** Start **
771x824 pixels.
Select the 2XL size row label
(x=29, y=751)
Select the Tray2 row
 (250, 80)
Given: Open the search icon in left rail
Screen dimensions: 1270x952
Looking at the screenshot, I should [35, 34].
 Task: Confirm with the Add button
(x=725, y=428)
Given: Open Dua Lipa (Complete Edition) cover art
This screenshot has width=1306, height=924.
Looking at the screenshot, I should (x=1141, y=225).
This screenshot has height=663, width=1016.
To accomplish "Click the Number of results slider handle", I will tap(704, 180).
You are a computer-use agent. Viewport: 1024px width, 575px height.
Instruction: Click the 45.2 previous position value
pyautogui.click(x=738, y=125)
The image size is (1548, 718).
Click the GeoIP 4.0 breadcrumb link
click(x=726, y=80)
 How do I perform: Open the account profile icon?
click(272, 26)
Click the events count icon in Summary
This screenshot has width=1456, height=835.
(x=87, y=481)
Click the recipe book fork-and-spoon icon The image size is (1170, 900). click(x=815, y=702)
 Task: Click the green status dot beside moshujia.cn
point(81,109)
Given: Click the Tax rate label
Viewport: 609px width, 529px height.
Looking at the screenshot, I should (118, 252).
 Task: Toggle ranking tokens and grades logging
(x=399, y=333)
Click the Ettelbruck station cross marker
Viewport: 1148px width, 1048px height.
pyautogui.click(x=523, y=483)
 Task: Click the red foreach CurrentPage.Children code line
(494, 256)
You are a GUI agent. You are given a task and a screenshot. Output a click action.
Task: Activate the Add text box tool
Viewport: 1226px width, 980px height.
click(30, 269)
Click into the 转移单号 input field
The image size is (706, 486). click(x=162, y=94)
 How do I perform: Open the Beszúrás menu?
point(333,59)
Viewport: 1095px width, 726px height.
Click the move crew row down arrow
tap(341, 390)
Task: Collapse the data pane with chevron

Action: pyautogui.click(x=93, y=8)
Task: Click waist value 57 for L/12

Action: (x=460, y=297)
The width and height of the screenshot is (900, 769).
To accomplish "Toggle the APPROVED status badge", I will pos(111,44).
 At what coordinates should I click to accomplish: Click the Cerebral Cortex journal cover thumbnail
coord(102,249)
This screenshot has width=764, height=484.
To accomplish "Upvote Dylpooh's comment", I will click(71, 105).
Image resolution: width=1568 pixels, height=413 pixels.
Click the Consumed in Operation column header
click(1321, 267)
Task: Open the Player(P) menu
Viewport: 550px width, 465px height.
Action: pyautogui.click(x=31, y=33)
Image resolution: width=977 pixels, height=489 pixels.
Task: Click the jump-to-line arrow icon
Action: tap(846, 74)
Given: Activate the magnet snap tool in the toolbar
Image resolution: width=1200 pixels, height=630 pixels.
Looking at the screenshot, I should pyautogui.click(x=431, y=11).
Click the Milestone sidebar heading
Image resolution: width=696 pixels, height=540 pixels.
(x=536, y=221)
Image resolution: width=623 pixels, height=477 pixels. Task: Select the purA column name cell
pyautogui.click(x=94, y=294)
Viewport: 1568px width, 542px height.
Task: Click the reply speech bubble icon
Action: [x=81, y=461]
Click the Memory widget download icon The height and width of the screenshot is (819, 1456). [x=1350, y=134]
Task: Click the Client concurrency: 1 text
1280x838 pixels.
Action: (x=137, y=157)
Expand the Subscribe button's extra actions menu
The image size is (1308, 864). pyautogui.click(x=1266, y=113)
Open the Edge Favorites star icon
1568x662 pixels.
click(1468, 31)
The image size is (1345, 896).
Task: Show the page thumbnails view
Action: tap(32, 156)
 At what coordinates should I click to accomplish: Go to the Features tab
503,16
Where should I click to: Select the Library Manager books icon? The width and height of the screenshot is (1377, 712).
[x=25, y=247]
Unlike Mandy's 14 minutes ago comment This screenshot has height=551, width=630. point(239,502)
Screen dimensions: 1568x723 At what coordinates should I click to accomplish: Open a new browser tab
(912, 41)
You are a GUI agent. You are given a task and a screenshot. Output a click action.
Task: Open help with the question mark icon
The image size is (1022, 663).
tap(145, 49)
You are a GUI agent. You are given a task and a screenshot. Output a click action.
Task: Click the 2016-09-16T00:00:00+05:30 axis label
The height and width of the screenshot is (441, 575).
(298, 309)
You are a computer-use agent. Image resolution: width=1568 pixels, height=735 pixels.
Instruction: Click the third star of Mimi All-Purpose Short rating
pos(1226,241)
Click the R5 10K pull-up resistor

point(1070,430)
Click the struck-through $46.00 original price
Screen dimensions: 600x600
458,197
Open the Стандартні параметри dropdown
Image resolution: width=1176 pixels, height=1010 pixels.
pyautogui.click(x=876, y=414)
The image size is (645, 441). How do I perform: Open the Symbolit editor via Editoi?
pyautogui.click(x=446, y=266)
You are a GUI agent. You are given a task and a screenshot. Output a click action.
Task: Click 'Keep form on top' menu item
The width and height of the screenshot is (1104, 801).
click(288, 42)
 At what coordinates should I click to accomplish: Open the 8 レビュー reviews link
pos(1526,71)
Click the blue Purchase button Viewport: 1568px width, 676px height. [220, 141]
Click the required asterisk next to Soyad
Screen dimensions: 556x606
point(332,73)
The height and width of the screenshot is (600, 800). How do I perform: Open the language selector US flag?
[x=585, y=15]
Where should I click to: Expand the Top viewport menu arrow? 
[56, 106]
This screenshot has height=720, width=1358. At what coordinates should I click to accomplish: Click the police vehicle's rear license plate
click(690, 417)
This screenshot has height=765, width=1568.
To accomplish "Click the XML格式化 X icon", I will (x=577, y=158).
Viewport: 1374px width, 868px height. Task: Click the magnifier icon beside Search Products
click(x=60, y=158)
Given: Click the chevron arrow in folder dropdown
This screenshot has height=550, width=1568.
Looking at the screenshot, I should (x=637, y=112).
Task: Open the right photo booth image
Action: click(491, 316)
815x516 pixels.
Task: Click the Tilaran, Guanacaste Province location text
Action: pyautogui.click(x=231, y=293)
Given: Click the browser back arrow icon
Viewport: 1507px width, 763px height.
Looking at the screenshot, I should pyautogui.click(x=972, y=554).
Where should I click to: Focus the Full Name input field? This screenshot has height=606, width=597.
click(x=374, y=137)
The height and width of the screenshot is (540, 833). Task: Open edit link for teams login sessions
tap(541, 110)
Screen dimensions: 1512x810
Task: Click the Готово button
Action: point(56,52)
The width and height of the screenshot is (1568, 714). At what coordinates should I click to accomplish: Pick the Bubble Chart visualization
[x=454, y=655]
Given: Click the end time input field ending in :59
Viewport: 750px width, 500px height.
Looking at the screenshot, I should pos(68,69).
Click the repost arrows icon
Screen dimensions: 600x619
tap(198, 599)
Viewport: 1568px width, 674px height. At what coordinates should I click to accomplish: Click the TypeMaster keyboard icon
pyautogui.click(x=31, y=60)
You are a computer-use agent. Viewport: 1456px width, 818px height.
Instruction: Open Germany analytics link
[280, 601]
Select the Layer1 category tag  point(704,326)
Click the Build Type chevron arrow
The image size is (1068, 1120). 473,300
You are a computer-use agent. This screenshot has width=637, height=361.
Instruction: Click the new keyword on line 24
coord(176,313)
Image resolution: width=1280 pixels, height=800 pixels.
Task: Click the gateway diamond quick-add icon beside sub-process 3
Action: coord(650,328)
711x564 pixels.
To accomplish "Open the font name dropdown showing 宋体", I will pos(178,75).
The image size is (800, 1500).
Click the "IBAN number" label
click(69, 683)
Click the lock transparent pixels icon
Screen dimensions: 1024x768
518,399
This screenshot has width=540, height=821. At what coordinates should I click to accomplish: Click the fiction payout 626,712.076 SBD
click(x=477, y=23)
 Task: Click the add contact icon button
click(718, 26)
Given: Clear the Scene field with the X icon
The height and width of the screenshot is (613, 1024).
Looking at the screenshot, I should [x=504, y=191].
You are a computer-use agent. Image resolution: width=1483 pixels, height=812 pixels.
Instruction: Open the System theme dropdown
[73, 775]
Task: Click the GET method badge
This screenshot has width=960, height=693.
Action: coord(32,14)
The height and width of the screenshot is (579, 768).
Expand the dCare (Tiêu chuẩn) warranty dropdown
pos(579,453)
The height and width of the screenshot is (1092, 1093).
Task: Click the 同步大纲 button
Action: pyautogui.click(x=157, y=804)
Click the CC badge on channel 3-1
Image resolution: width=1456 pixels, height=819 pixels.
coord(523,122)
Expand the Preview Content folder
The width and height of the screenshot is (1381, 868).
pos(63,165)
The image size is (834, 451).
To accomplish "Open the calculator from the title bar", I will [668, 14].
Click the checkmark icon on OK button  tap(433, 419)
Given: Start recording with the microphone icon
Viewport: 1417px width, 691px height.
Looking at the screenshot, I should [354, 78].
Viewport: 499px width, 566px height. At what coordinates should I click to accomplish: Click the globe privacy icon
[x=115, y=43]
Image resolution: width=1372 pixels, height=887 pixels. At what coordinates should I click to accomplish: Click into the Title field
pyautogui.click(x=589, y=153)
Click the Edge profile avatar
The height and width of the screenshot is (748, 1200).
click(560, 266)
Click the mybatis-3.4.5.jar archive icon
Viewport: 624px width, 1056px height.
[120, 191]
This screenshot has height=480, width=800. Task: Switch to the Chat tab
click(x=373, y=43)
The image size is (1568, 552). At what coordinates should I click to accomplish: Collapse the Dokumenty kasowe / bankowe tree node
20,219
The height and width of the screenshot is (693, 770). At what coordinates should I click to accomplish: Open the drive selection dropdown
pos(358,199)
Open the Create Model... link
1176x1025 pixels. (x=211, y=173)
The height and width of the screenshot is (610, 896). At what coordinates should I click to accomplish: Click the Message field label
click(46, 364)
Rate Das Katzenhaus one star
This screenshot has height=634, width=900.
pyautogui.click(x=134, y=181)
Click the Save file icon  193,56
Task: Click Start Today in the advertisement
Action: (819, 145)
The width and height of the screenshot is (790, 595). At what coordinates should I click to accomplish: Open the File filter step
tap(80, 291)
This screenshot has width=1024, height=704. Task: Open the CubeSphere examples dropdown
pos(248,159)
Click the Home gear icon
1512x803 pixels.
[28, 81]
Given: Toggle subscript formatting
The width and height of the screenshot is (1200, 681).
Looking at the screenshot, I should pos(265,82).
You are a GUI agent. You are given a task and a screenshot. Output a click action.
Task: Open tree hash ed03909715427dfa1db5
** End **
EXERCISE INSTRUCTIONS:
Format the lines from the start of the items through the line containing "will tap(704, 180)." as a Markdown table with two columns, Entry and Text, numbering each line under Entry and leaving out any blank lines.

SOLUTION TO THIS TASK:
| Entry | Text |
|---|---|
| 1 | 771x824 pixels. |
| 2 | Select the 2XL size row label |
| 3 | (x=29, y=751) |
| 4 | Select the Tray2 row |
| 5 |  (250, 80) |
| 6 | Given: Open the search icon in left rail |
| 7 | Screen dimensions: 1270x952 |
| 8 | Looking at the screenshot, I should [35, 34]. |
| 9 |  Task: Confirm with the Add button |
| 10 | (x=725, y=428) |
| 11 | Given: Open Dua Lipa (Complete Edition) cover art |
| 12 | This screenshot has width=1306, height=924. |
| 13 | Looking at the screenshot, I should (x=1141, y=225). |
| 14 | This screenshot has height=663, width=1016. |
| 15 | To accomplish "Click the Number of results slider handle", I will tap(704, 180). |